Favorite wood? For beginners - basswood and butternut. More experienced carvers - mahogany and walnut. Then it goes to cherry.

I don't have more than 10 months experience carving, but I have found that I like carving cherry and oak. I do hate the open grain of oak, but I like the way it finishes. And cherry just looks great and isn't bad to work with either. Of course basswood is fun to rough in since it's so easy to cut!

The only wood I've found I'm not a fan of is Sapele, and I look forward to many years of trying out different kinds. I saw your recreation using SYP, and I can see how that grain can be annoying. I was looking at carving some for a capital I want to make, since I will paint it when finished.

Some sapele can be OK, but so often it ends up being substituted for mahogany and has really crazy grain. Don't do it!

Oak and cherry are very clean, crisp woods to carve, but require a lot of physical effort to carve the details and control the tools (or simply use a mallet).

I love the adventure of trying a new carving wood, but I think I had my fill of Souther Yellow Pine. I did end up filming parts of this latest project for lessons, but I don't like to make lessons where I gripe and complain through a project. I will add it as lessons to show "real world" carving, in that it isn't all perfect and rosy. And there are a lot of good teaching opportunities - even though it really was annoying to carve.

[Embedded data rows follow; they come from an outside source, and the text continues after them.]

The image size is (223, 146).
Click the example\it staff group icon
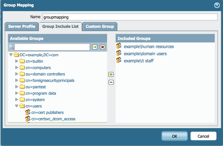pyautogui.click(x=119, y=61)
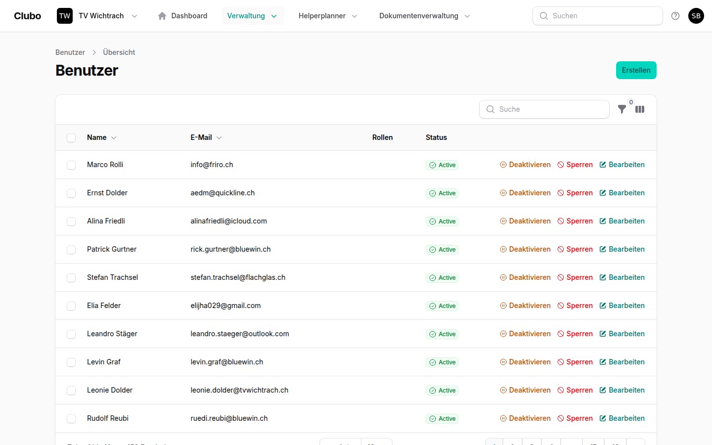The image size is (712, 445).
Task: Select all rows via header checkbox
Action: click(x=71, y=138)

Thomas Danielson has reacted to this post.
Thomas Danielson

I've always liked black walnut and cherry. However I do find for carving realistic human figures and busts that basswood is my preferred wood mainly because the grain doesn't add any strange figures to the face like walnut grain can at times. Mahogany can be good but it tends to splinter. Butternut is easy to carve but once again the grain pattern can cause problems and you can encounter soft spots.

Excluding basswood, my favorite has been walnut.  It was not nearly as difficult to push through as I had thought it would be, and I never encountered any difficult grain leading to tearout.  While I haven't tried to many varieties of wood yet, iroko has been the most difficult for me.  I had found some "shorts" at the store so I picked a few up to practice on.  The changing of grain direction every centimeter from "with grain" to "against grain" forced the entire thing to be carved "across grain"; good thing it was a practice piece!  I now know that woods described as having "interlocking grain" are to be approached with caution, as I now understand what that phrase implies for carving.

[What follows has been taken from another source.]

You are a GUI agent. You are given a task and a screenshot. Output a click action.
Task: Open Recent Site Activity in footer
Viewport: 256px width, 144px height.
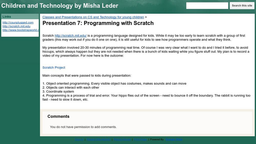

Iroko can also have significant deposits of calcium carbonate which can quickly dull your tools. I started working a piece once that did this and I finally gave up on it. It just wasn't worth the time and trouble to constantly have to put a new edge on my gouges.

My favorite carving wood is Aspen and Butternut, with Tupelo being very acceptable.  On the other hand my least favorite is Sassafras; it has

beautiful grain beyond compare, but very hard to carve.  I have had a couple commissions with sassafras, but not again.

Has anyone tried lignum vitae?  If so, please describe the experience.  I've heard that it is very easy to turn.

I have been trying to make a couple of winding sticks from African Kingwood.  This is the WORST stuff for trying to plane straight.  Every three or four inches the grain changes and I can't seem to find a way to make it flat without breaking out huge chunks here and there.  Maybe it would be better for carving, has anyone tried carving in that?  And then again, maybe I need a new smoothing plane ...

Just started a project using mahogany for the first time...so far this wood is great to carve in. Going to have to make it a favorite for sure!

Steven Stevens has reacted to this post.